Skip to main content

Announcement - Prepared patterns revamp

Rawwrrrr!

Hello, dear regexp writers! For about 5 months now, we've been working really hard or rewriting prepared patterns, in order to introduce certain necessary features to them.

The biggest issue, of prepared patterns in their current form, is that the only form of ignoring a placeholder in a pattern was escape.

Pattern::inject('foo:@', ['bar']); // includes value
Pattern::inject('foo:\@', []); // doesn't include value

Of course, you could also escape the slash, so foo:\\@ would include the value, foo:\\\@ wouldn't, and so on.

The that's fine, but it's not everything. There are other cases whether placeholders needed special treatments, most notably [@], \Q@\E, (?#@) and #@\n (with x flag). We knew about those cases, and we made sure, that while the placeholder would be used in those cases, they wouldn't break the pattern and wouldn't introduce any unexpected behaviour.

So in other words, as long as the users used the library according to the documentation, every thing would be fine and every feature would be usable as usual.

The problem appears, what if user uses the library not in accordance to the documentation? Well, the best case would be to throw an exception, where users' actions were invalid, or perform them if they were. Sadly, it turns out that with the current implementation that appeared to be impossible. And there's also another case, where user can use in-pattern structures to enable or disable x flag, turning a certain pattern into a comment, or turn a comment off. In that, handling the placeholder properly turned out to be virtually impossible, not for the corner cases but for the standard cases as well. So we decided to spend months, to rewrite the prepared patterns internals, allowing us to handle the pattern building process much better.

◆ Task set
1 – Print the passage of the prepared patterns announcement that begins at the words "Announcement - Prepared" and stops after "features to them.".
2 – Proceed with the prepared patterns announcement, picking up after its last sentence.
You can set the material aside; none of it is used.

◆ Data block
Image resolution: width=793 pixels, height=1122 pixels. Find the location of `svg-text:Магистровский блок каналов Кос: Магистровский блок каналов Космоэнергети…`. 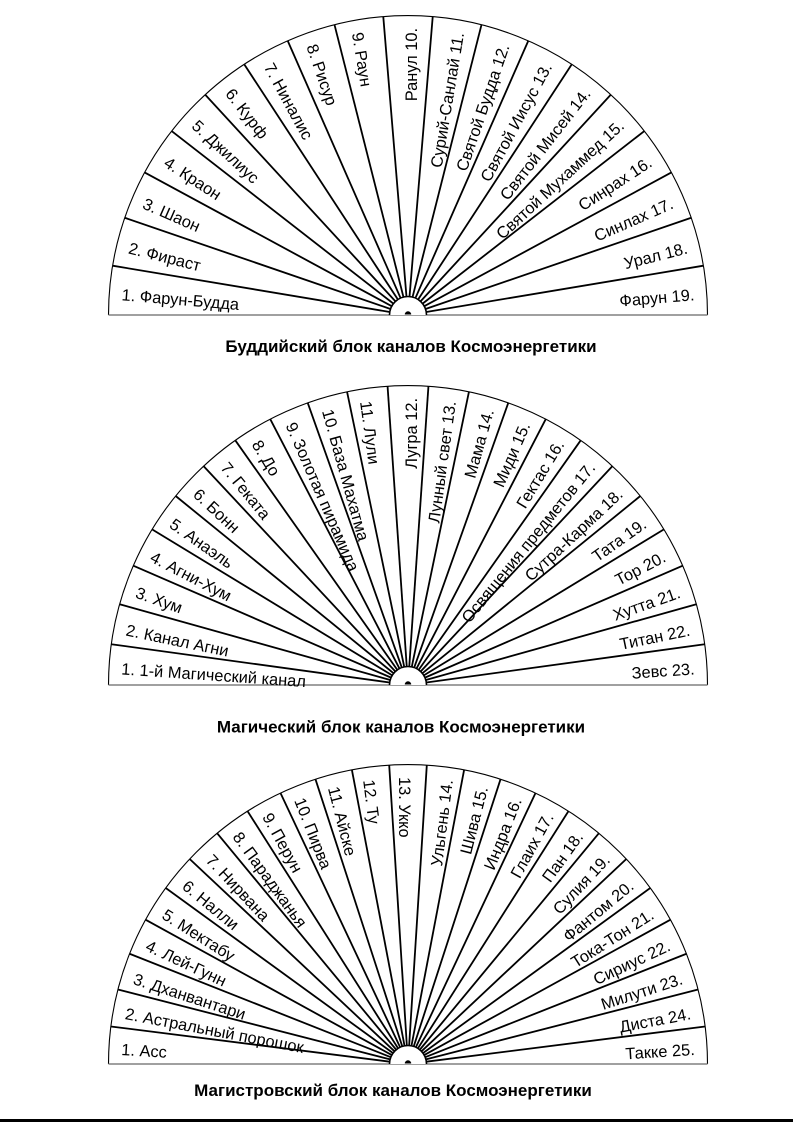

svg-text:Магистровский блок каналов Кос: Магистровский блок каналов Космоэнергети… is located at coordinates (393, 1090).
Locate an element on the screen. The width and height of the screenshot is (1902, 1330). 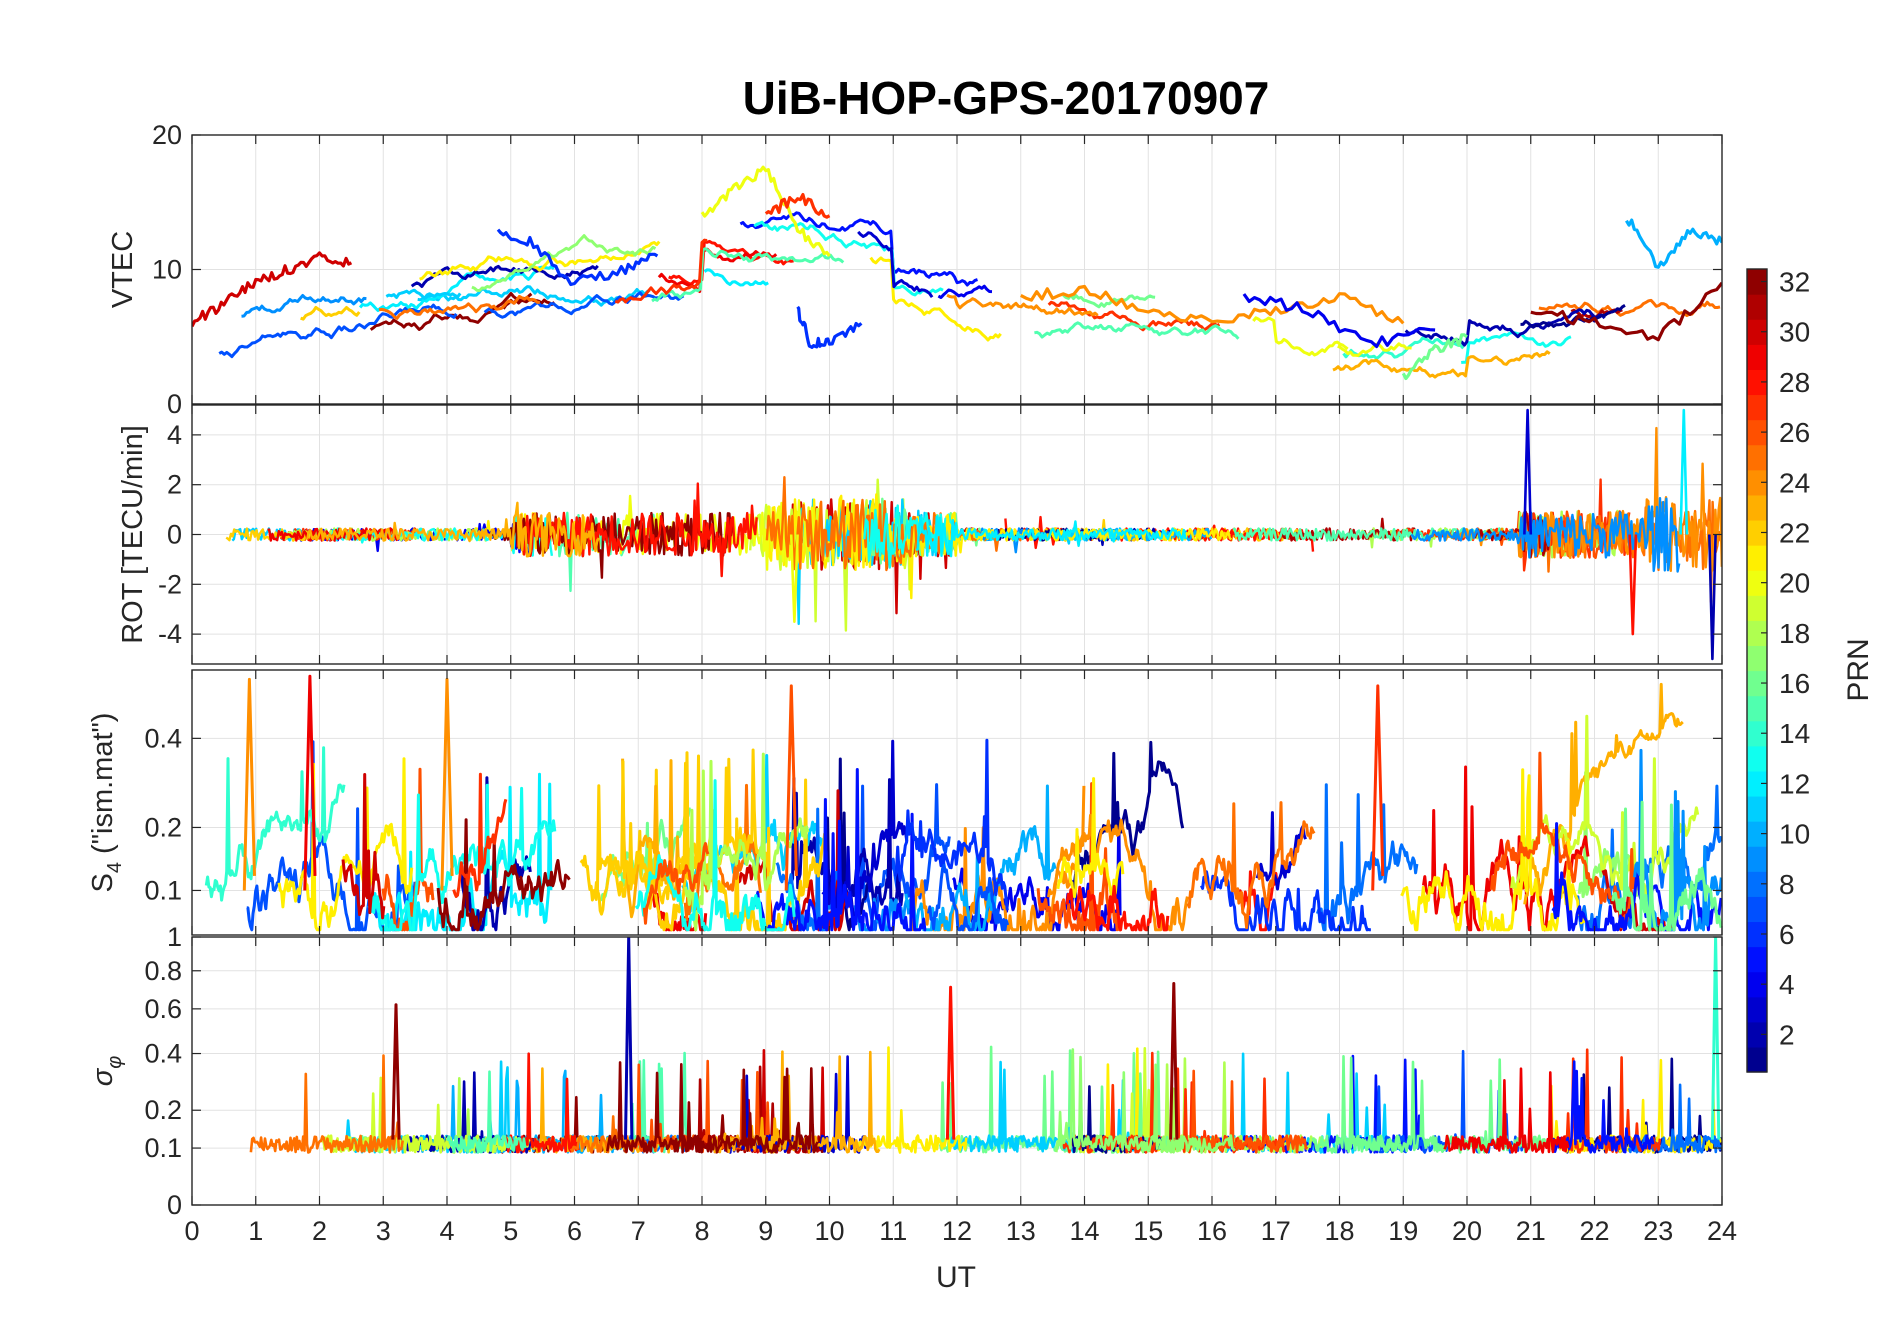
y-tick-label: -2 is located at coordinates (170, 584).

◆ Per-task answers
1 –
Announcement - Prepared patterns revamp

Rawwrrrr!

Hello, dear regexp writers! For about 5 months now, we've been working really hard or rewriting prepared patterns, in order to introduce certain necessary features to them.

2 –
The changes haven't been released yet, but they will be soon. Here are the changes:

  • Currently, \@ would be left untouched. This behaviour is unchanged.
  • Currently, [@], \Q@\E, \c@ would be injected. These values won't be injected now.
  • Currently, placeholder @ in comment would be injected. From now on, it won't, regardless of flags used in the main pattern, or in any of the subpatterns.

So in short, in the current version, @ placeholder was replaced everytime, unless escaped.

In this the next release, @ will be replaced only if that's a literal in a pattern. So, if @ is a part of a character-class ([@]), is quoted (\Q@\E), is escaped \@, is in a comment ((?#@)), or is in an extended comment (#@\n, when x flag is used), then it won't be injected, or any other case to come, it won't be injected.